• Required task
Reproduce word for word everything from "1. Tokenistic Consultation" down to "about health impacts." in the piece on the Beddington Lane digester below.
---- Document section
In 1956, Egypt’s government “nationalised” the SUEZ Canal prompting the UK, France and Israel to instigate a military intervention but a lack of support from the US and others led to a humiliating withdrawal and the beginning of the end of the UK as a colonial power and the end of the then Prime Minister, Anthony Eden.

Thanks to their obsession with allowing Sutton to become London’s waste capital, the Liberal Democrats are heading for their own SUEZ crisis over their support for an anaerobic digester on Beddington Lane

On April 2nd this year, the Planning Committee voted to reject the planning application for French waste conglomerate, SUEZ, to build an anaerobic digester to take 100,000 tonnes of food waste from all over London and turn it into methane gas. That rejection was in spite of the support of three Liberal Democrat members of the committee including the Chair and Deputy Chair and the endorsement of the plan by the Council’s Planning Department.

SUEZ have appealed against the decision and the matter is going before the Planning Inspectorate so let’s compare SUEZ’s consultative position with reality.

1. Tokenistic Consultation

  • SUEZ report that they leafleted 1,583 properties and hosted two drop-in sessions, but only 25 people attended and just six responses were received in total.
  • In contrast, there are around 12,000 homes within a two-mile radius of the proposed plant. The consultation “zone” deliberately excluded the majority of residents likely to be affected.
  • This selective targeting ensured the response rate appeared minimal, allowing SUEZ to claim a lack of opposition. In reality, it was a deliberately shrunken consultation catchment.

2. Real Community Engagement Told a Different Story

  • When  Independent councillors  themselves circulated 4,000 leaflets spelling out the dangers of the digester, there were 360 objections lodged, including six from local doctors concerned about health impacts.
  • That is a 60-fold increase in objections compared with SUEZ’s entire consultation process, demonstrating that when the public were given factual information, they reacted strongly against the plan.
  • This shows SUEZ’s consultation was not about informing the public, but withholding critical facts to dampen opposition.

3. Minimisation of Concerns

  • Residents who did engage raised consistent issues: odour, traffic, air pollution, site safety, and the fairness of Beddington being used for other areas’ waste.
  • SUEZ dismissed the risk of explosion even with a similar plant near Oxford being hit by lightning in 2023 in rural isolation, when this plant would be located close to houses and two schools
  • SUEZ dismissed or downplayed each concern with generic technical assurances (e.g., odour will “disperse quickly”; traffic will only increase by “less than 3%”).
--------
---- Source excerpt
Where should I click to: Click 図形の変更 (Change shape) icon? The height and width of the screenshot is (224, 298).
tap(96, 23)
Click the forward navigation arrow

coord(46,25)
--------
• Reply to the task
1. Tokenistic Consultation

  • SUEZ report that they leafleted 1,583 properties and hosted two drop-in sessions, but only 25 people attended and just six responses were received in total.
  • In contrast, there are around 12,000 homes within a two-mile radius of the proposed plant. The consultation “zone” deliberately excluded the majority of residents likely to be affected.
  • This selective targeting ensured the response rate appeared minimal, allowing SUEZ to claim a lack of opposition. In reality, it was a deliberately shrunken consultation catchment.

2. Real Community Engagement Told a Different Story

  • When  Independent councillors  themselves circulated 4,000 leaflets spelling out the dangers of the digester, there were 360 objections lodged, including six from local doctors concerned about health impacts.